++++ PROVIDED MATERIAL ++++
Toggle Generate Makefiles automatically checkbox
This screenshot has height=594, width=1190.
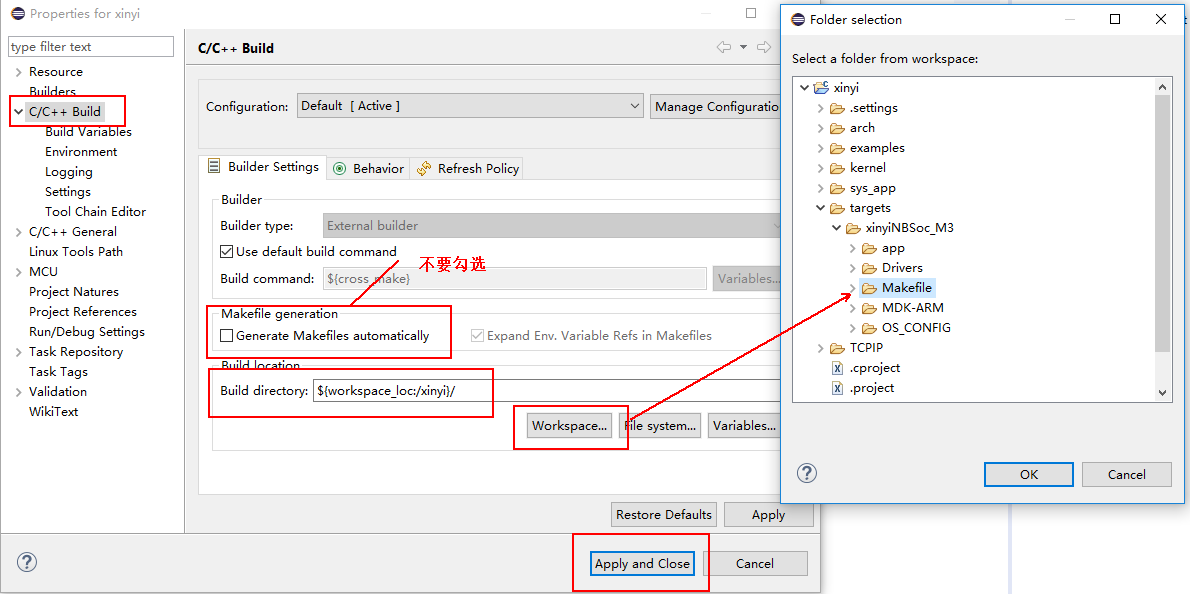227,336
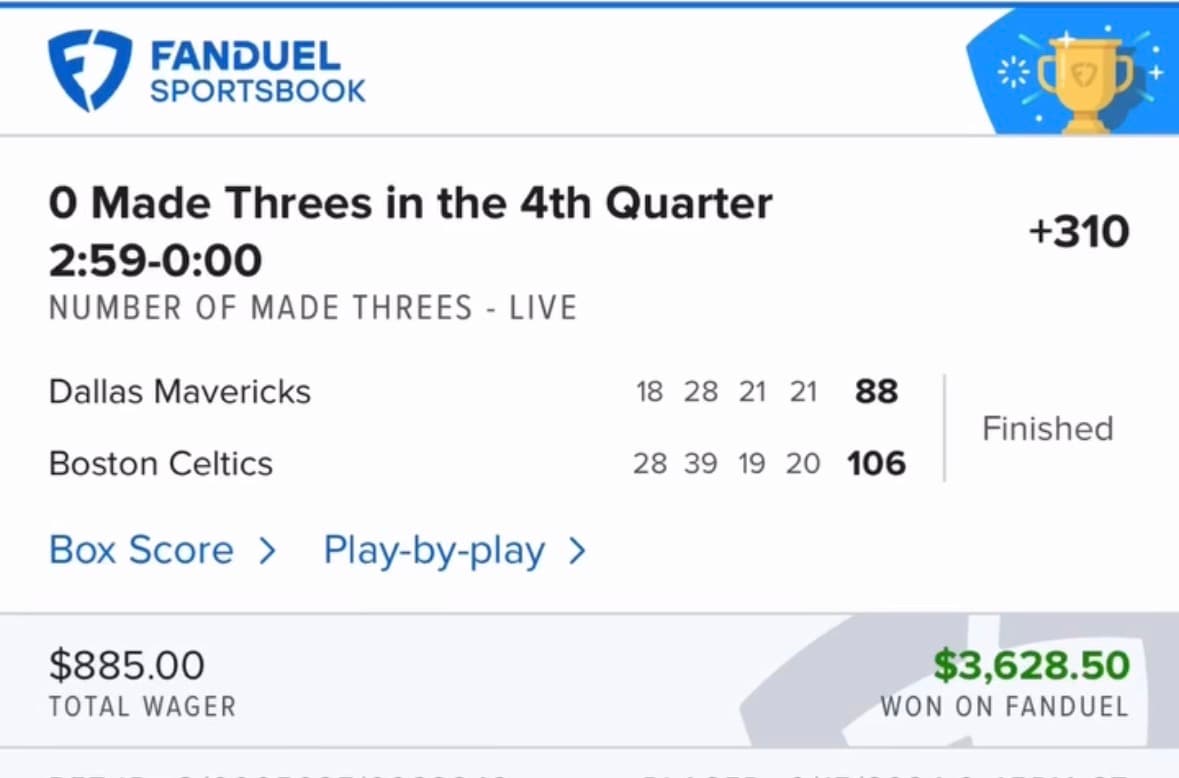Image resolution: width=1179 pixels, height=778 pixels.
Task: Click the FanDuel Sportsbook logo
Action: (207, 68)
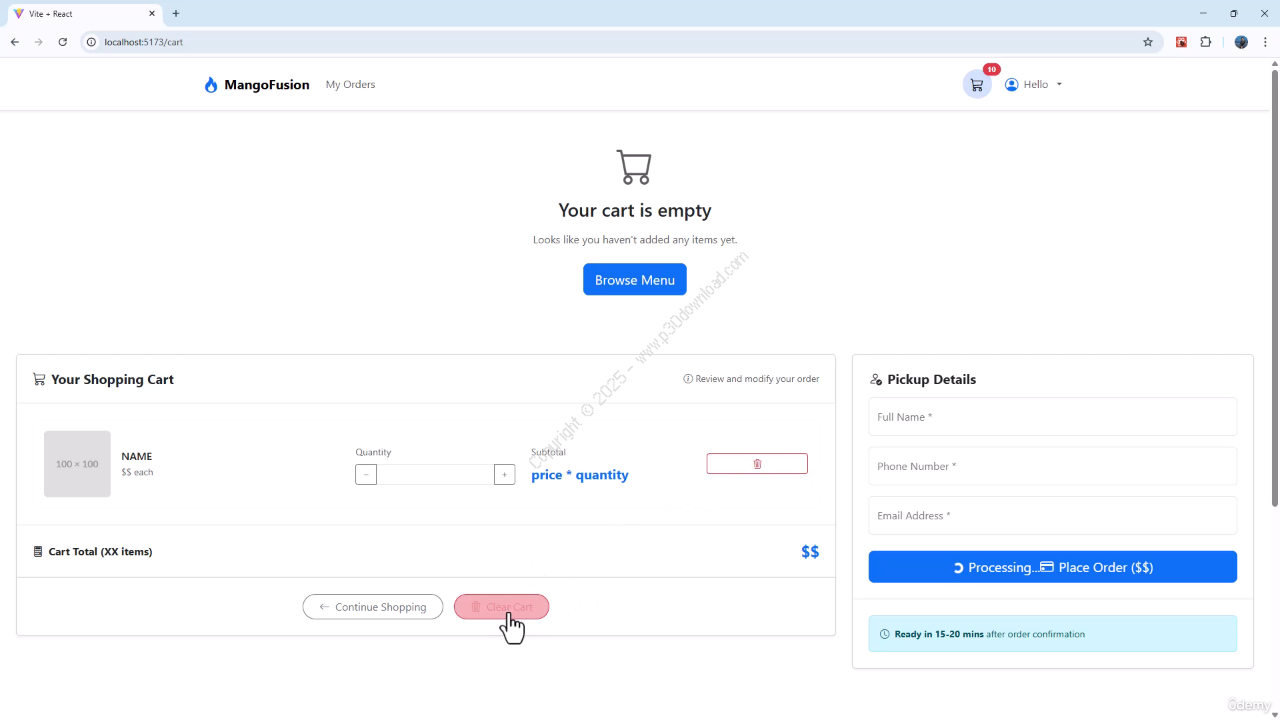Viewport: 1280px width, 720px height.
Task: Open the shopping cart icon with badge
Action: coord(977,85)
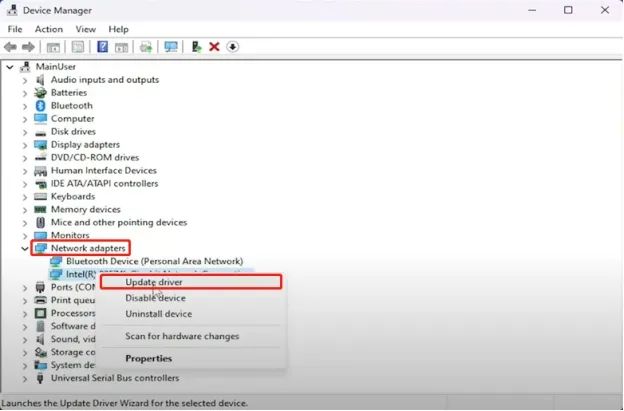Select the Keyboards category
The height and width of the screenshot is (411, 624).
73,197
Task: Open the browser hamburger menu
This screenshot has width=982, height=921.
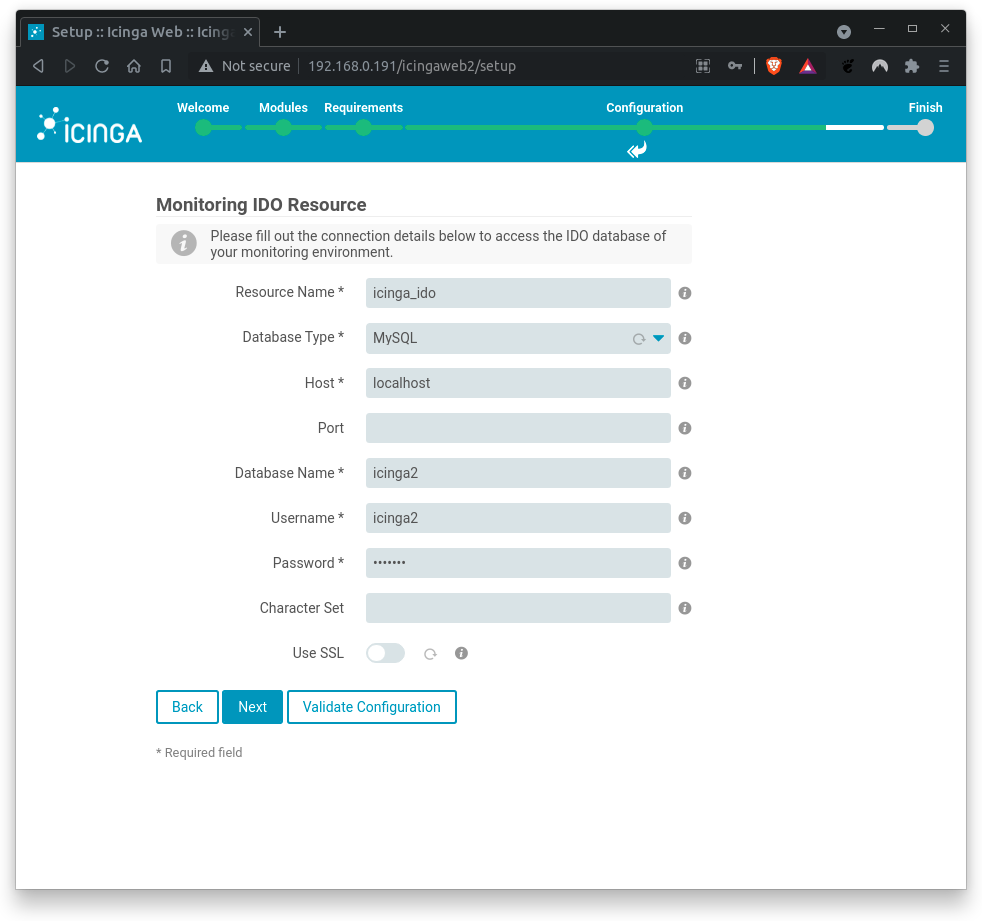Action: click(943, 66)
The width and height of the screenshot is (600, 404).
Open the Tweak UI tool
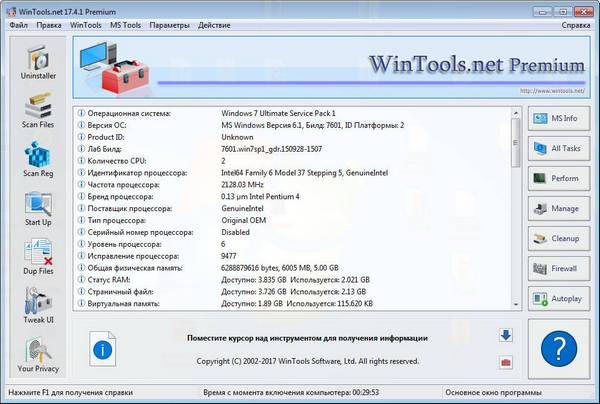point(37,304)
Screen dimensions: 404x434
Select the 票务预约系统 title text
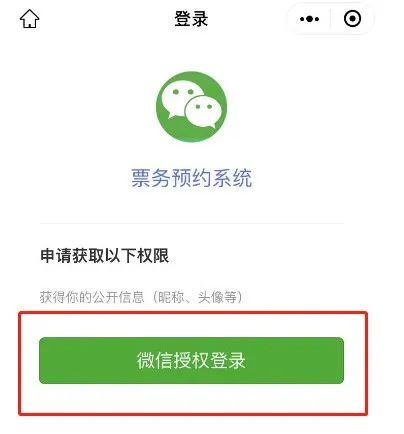(x=192, y=178)
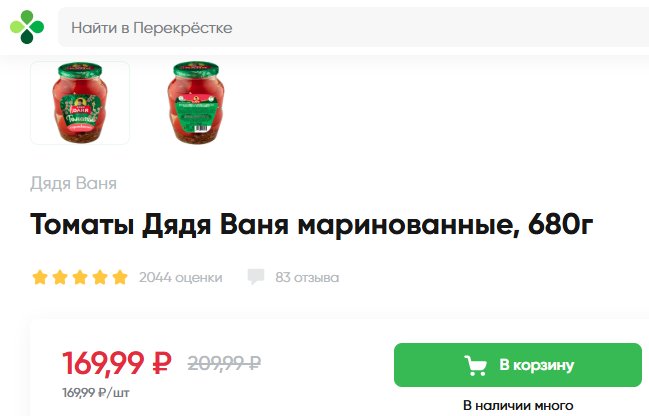Add product with the 'В корзину' button

pyautogui.click(x=518, y=365)
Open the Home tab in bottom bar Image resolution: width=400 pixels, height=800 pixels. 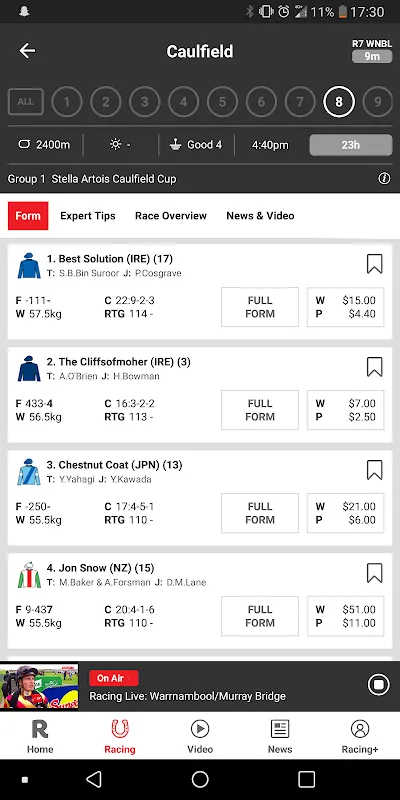point(40,737)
++++
PROBLEM TO SOLVE — Take the lines from the first line of the entries through the line with "The width and", inclusive, and give them again exactly, minus any pictures.

RESULT —
Toggle Generate Makefiles automatically checkbox
This screenshot has height=594, width=1190.
227,336
Image resolution: width=1179 pixels, height=778 pixels.
Task: Click the FanDuel Sportsbook logo
Action: (207, 68)
Viewport: 1280px width, 720px height.
Task: Open the shopping cart icon with badge
Action: coord(977,85)
Select the Keyboards category
The height and width of the screenshot is (411, 624).
73,197
Task: Open the browser hamburger menu
This screenshot has width=982, height=921.
Action: click(943, 66)
The width and height of the screenshot is (600, 404).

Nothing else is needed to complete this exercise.